30. Mai. 2023

Kultur

„Bye Bye Bottrop“ lautet das Motto der Drei-Stunden-Show auf dem Gelände der früheren Zeche Zollern in Dortmund-Bövinghausen. Wie in jedem Jahr hat man sich eine der Ruhrgebietskommunen als Partnerstadt gesucht. Die Wahl fiel auf Bottrop, da dort Ende 2018 die letzte Kohle gefördert wird und die Stadt wie der Rest des Ruhrgebiets zu einer No-Coal-Area wird. Doch auch in diesem Jahr macht die Partnerstadt nur einen kleinen Teil des Themenspektrums des unterhaltsamen Abends mit Musik, Kabarett und Humor aus. Das kommt an: Auch in diesem Jahr sind die Karten für viele Abende bereits ausverkauft. Und das, obwohl man zum Preis von 37 Euro nur einen Platz auf einer übervollen Bierzeltgarnitur erwirbt und so ganz automatisch mit den Sitznachbarn auf Tuchfühlung geht. Wer sich vorher die Füße vertreten und ein Stück in die Geschichte der Zeche Zollern eintauchen möchte, hat bereits 2,5 Stunden vor Showbeginn Gelegenheit das Museum mit Fördergerüsten, alten Zechenloks und Blick auf die wirtschaftliche Vergangenheit des Ruhrgebiets zu werfen. Der Eintritt für das Museum ist in den Karten für den Geierabend enthalten.
Der Abend beginnt mit der Band und einem ersten Lied des Ensembles. Dann ist es am durch den Abend führenden Steiger, mit dem Publikum den für die Veranstaltung charakteristischen „Geier“ zu üben. Was beim Kölner Karneval Tusch und Fanfaren sind, ist hier der dreistufige Jubel aus Klopfen, Trampeln und Armehochreißen. Auch, wer politischen Humor mag, bekommt etwas geboten. So singt man auf der Bühne nicht nur „Viva GroKo-nia“, sondern frotzelt auch wild über die darbende Arbeiterpartei SPD, die Kanzlerpartei CDU und ihre Mitstreiter. Weniger gehaltvoll, aber auch sehr lustig ist der Auftritt von zwei Brautjungfern. Während die eine ihre Alkoholflasche unter dem Strumpfband trägt, beklagt sich die andere, man habe bei der Hochzeit die ganze Zeit auf "Ergriffen" machen müssen. Mit Blick auf die Diesel-Affäre bekommt auch die Autoindustrie ihr Fett weg.

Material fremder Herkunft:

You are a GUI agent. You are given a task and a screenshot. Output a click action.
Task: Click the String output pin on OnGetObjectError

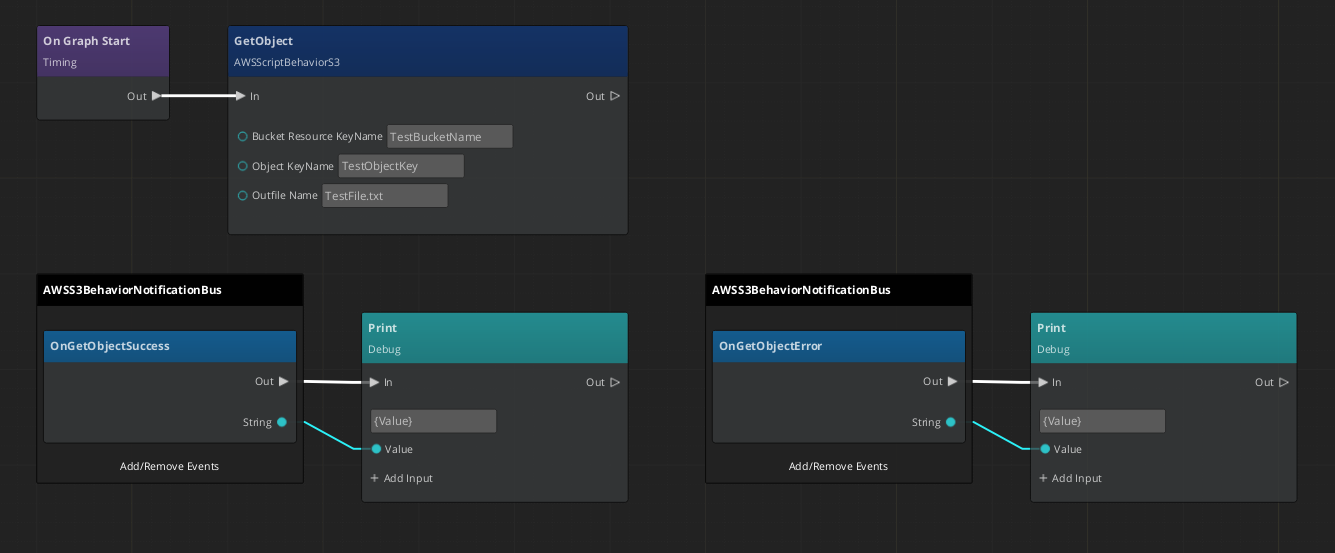(951, 422)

Als Vertreter des „VDA“, was beim Geierabend nicht für „Verband der Automobilindustrie“ steht, sondern für „Verarsche deutsche Autofahrer“, auf die Bühne kommen, haben sie „Husti den Hasen“ dabei und laden dazu ein Harnstoff zu spenden, um so die Abgaswerte zu retten. So könne jeder selbst zum Gelben Engel werden, frotzeln die beiden und trommeln für ihre „Blutspende in Gelb“.

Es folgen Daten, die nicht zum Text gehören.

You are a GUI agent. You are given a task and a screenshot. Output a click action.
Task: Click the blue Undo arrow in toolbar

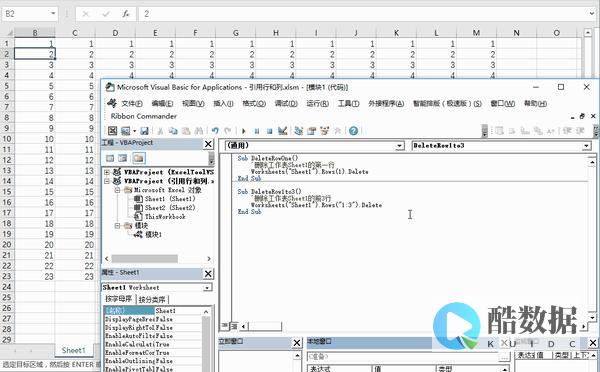click(215, 131)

Auch an multikulturelle Themen wagt sich das Ensemble. Zwei Darsteller schlüpfen in die Rolle von türkischen Männern, die nicht nur um das Demokratieverständnis und den ehelichen Frieden streiten, sondern auch über den Unterschied zwischen „Feta-Vetter“ und „fetter Vetter“. Auch wenn die Gäste des Geierabends inzwischen längst nicht mehr nur aus Dortmund kommen, spielen auch lokale Themen eine Rolle. So spottet man über die Situation rund um das geräumte Hannibal-Hochhaus. Diese Balkonhochburg habe man Hals über Kopf verlassen müssen. Nun sei die ungeliebte Mutter wieder bei ihren Kindern eingezogen und müsse dringend weg. Man könne sie ja ins Frauenhaus bringen. Zu beklagen hat sich auch der Bundesadler. Aus dem Nebel tritt der zerfledderte Vogel hervor und klagt, seine Aufgabe sei outgesourct worden. Und selbst die Grünen hätten kein Herz für den Bundesadler - sondern nur für Feldhamster. Schließlich kommt eine als Bundeskanzlerin verkleidete Darstellerin auf die Bühne. Gemeinsam mit dem Staatsvogel singt sie „Eisgekühlter Bommerlunder“. Dann wendet sich der Blick wieder nach Dortmund, wo die „schwangere Schwangerschaftsvertretung“ im „Amt für entschwundene Kunst“ so verwirrt wird, dass sie schließlich Kunst und Sperrmüll nicht mehr unterscheiden kann.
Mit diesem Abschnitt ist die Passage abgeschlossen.